I have a 1992 Toyota Corolla it has been leaking water so I bought a new water pump. I took the old water pump off and was going to put the new one on myself the next day someone else did it without my permission I then had to replace the alternator which had been fine until the water pump was put on so today I replaced that it seemed fine until I drove it a lot of water came out while I was driving then the check engine light came on now my car wont start. Any ideas of what might have happened?
WAY too many variables to guess at but why did you assume the water pump was the source of the leak? Did you actually see it leaking? That could be it but there's a lot of other more likely things to look at first like corroded core plugs, loose hose clamps, and things like that.
Why did you have to replace the generator? They can fail at any time but just removing and reinstalling it won't hurt it. Could some wires have been left off? There might be a really big fuse for it that blew if the output terminal got bumped against the engine and the battery wasn't disconnected first.
October, 8, 2012 AT 3:21 AM
I checked the hoses and loose clamps, The water seemed to only be coming from the water pump itself. I changed the altenator not the generator lol. The car had to be driven home from the friends house to mine, by the time we got home you could smell and electrical smell coming from the alternator the next day the car had to be jumped and it was running pretty much on battery so today I put the new alternator in the old one was toast had it test to make sure that is was toast before I bought the new one.
October, 8, 2012 AT 3:47 AM
Nice catch, but as a former instructor I found it extremely important to use correct terminology to avoid confusion. Along those lines, you actually have an "AC generator". The "alternator" was introduced by Chrysler in 1960 and they copyrighted the term. Everyone will know what you mean when you say "alternator" but the industry has been standardizing terminology and they chose the more confusing AC generator.

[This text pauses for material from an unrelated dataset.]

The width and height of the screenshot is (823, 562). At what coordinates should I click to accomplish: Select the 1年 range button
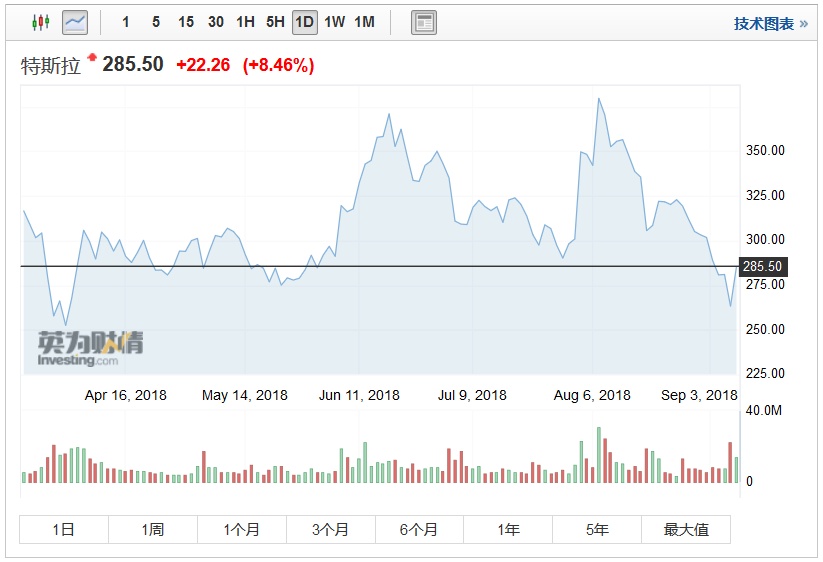pos(508,529)
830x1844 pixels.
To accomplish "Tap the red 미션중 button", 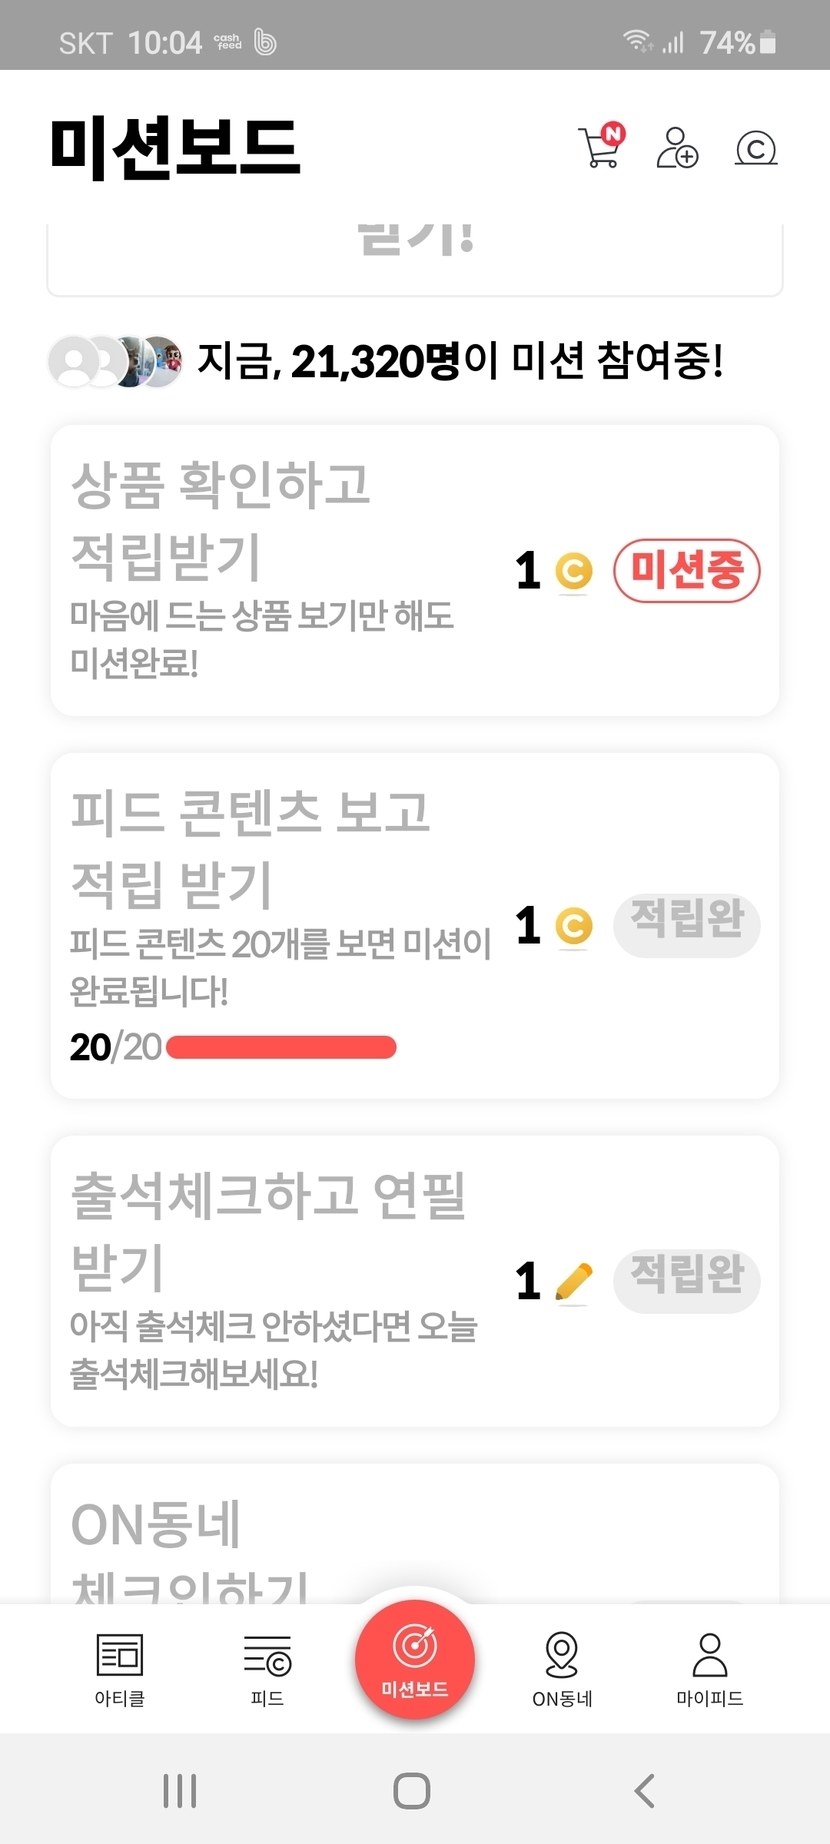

That aside, there's no better proof than seeing a leak. As for the altern, ... Ah, ... AC generator, without being there to see how things went down, there really isn't much you can do to damage it. When you can smell it, that's a sign it had a shorted diode. That will reduce the output to exactly one third of its rated current which usually isn't enough to meet the needs of the entire electrical system.
As for the no-start condition, don't disconnect the battery because since the Check Engine light turned on there will be at least one diagnostic fault code stored in the Engine Computer. That code will be the place to start.
October, 8, 2012 AT 4:27 AM
I didn't know that about the AC generator? Thanks that's good to know. I will start there after work tomorrow. Thank you for your time have a good nite.